**** Material to process

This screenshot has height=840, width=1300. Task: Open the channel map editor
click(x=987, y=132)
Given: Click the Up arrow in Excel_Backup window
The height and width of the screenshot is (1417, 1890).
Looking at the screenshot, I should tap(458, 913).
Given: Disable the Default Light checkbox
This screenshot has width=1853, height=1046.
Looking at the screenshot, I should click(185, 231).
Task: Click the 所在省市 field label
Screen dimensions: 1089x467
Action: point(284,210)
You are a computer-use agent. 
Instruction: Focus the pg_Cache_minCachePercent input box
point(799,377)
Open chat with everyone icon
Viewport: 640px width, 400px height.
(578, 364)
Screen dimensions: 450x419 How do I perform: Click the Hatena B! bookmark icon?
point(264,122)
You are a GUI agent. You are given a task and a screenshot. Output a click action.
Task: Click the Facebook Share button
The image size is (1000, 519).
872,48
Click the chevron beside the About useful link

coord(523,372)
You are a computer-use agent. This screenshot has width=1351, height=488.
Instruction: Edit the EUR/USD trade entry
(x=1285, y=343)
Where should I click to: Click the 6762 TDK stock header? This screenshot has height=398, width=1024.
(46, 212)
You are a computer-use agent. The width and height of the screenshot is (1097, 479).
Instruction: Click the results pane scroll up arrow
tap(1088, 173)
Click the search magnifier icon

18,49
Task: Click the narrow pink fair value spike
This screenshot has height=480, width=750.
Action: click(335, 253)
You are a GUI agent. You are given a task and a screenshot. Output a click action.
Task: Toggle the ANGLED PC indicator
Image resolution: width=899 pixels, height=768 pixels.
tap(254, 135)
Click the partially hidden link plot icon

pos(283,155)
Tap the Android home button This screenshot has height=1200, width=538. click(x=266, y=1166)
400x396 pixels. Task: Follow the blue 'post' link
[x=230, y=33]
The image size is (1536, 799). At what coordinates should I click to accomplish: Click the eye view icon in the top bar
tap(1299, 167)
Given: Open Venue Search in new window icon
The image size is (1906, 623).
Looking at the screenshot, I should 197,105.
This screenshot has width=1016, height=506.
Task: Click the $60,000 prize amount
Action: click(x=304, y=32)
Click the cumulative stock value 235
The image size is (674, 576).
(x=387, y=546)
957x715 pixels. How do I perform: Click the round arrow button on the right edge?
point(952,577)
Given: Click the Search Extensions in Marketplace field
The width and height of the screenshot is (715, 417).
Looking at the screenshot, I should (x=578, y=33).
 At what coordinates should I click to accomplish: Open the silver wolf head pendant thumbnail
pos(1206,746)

********

_The problem_: Look through the entries above; copy every line holding the string "agent".

_Answer for the task_:
You are a computer-use agent. 
You are a GUI agent. You are given a task and a screenshot. Output a click action.
You are a computer-use agent. This screenshot has width=1351, height=488.
You are a computer-use agent. The width and height of the screenshot is (1097, 479).
You are a GUI agent. You are given a task and a screenshot. Output a click action.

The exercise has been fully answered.